» Requirement
Restate word for word the lines below, from the one containing "Task: Buy Now for Splashtop SOS" through the final line, with no pictures included.
*** Block opens ***
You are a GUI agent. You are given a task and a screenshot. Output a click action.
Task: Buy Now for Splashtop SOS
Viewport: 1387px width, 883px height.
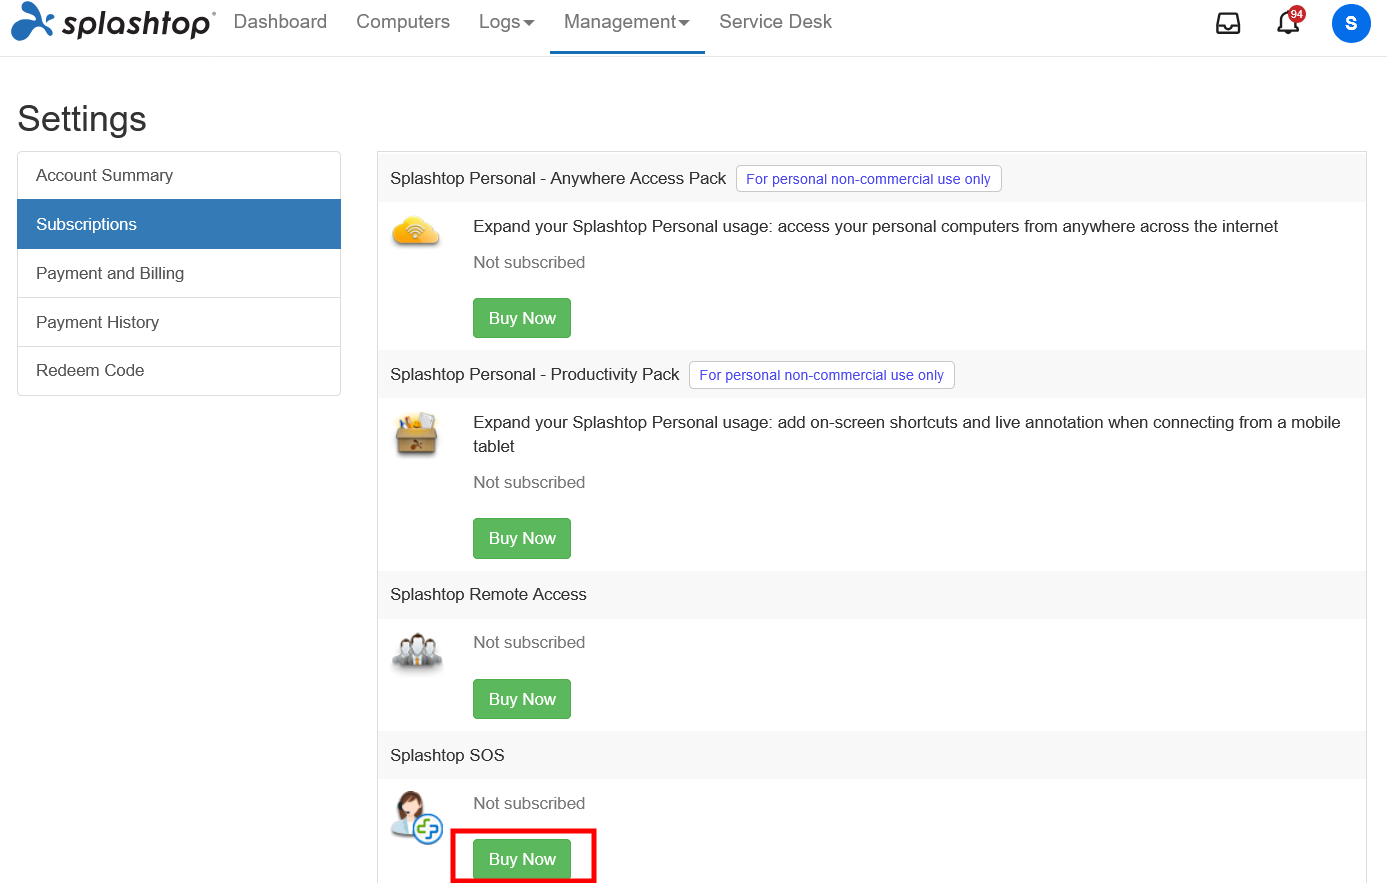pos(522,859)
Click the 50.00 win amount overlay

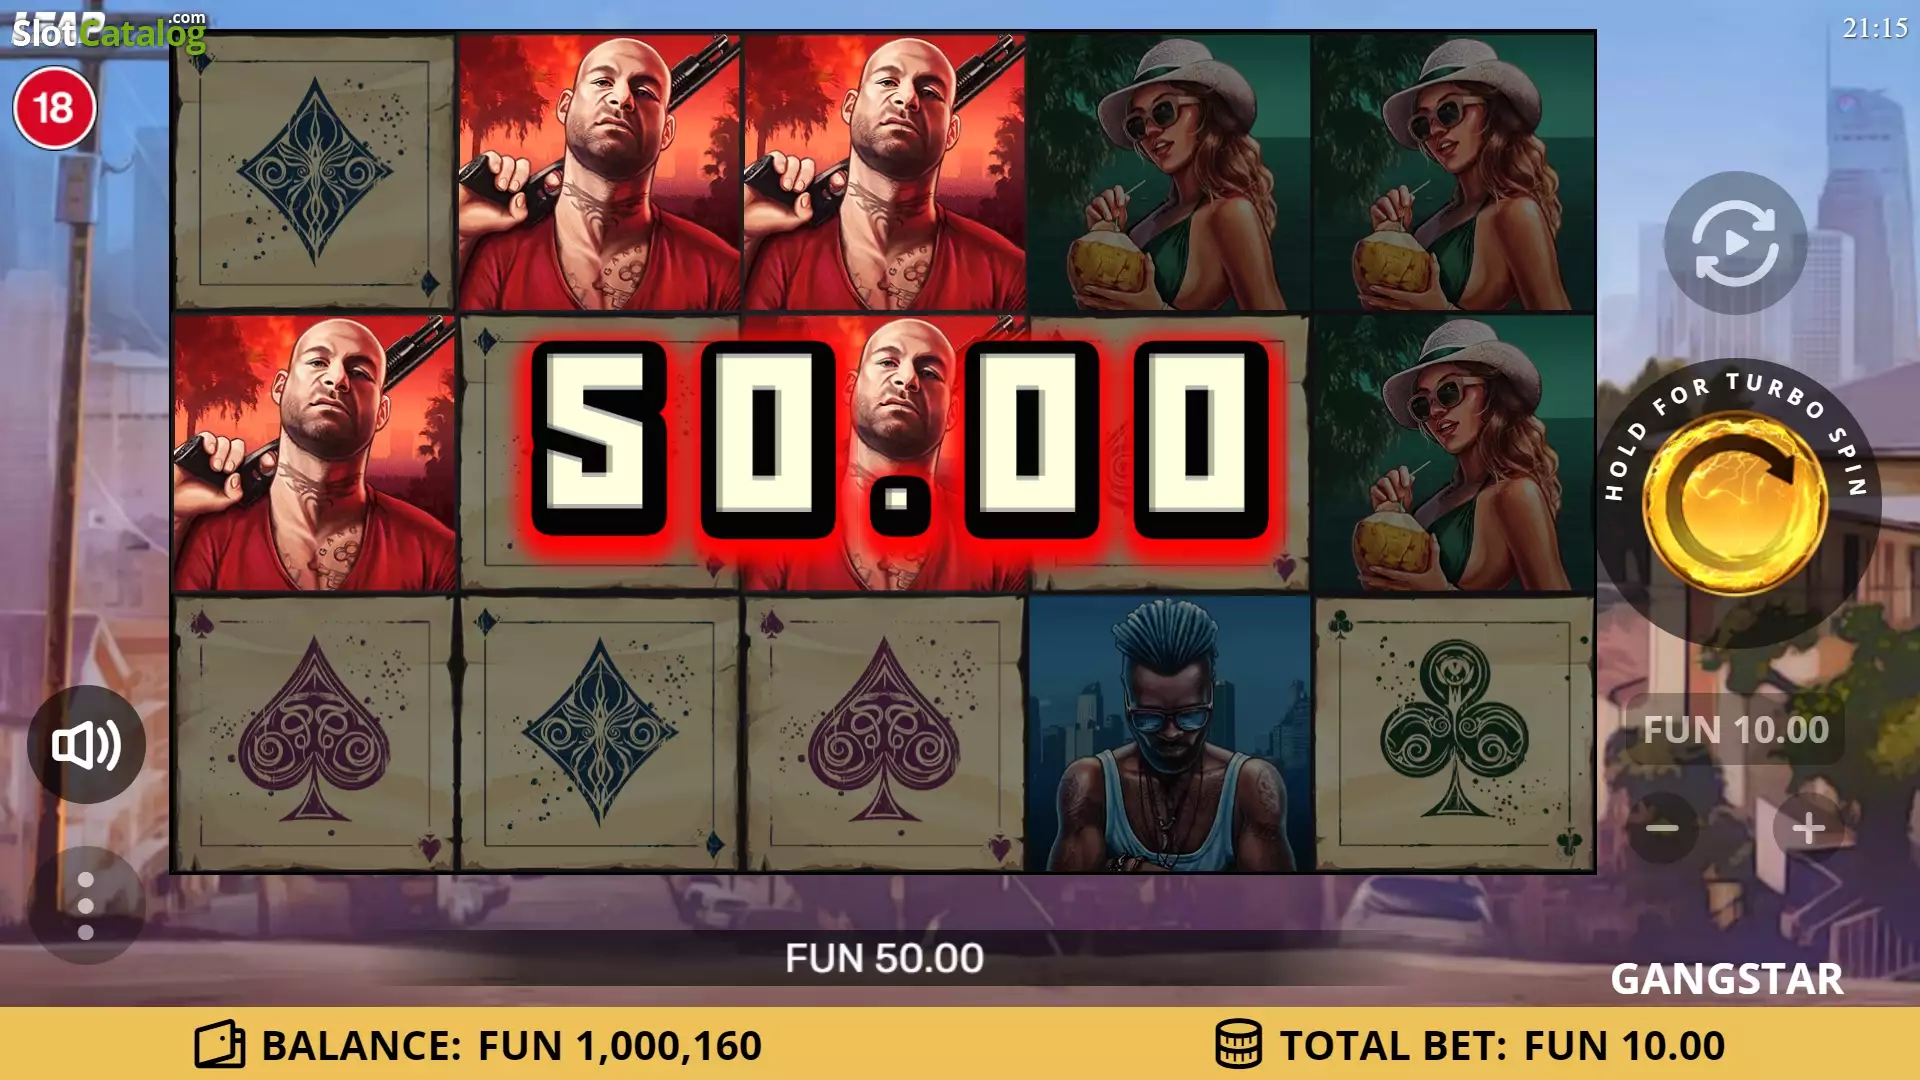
*** Block closes ***
» Finished task
Task: Buy Now for Splashtop SOS
Viewport: 1387px width, 883px height.
pos(522,859)
Click the 50.00 win amount overlay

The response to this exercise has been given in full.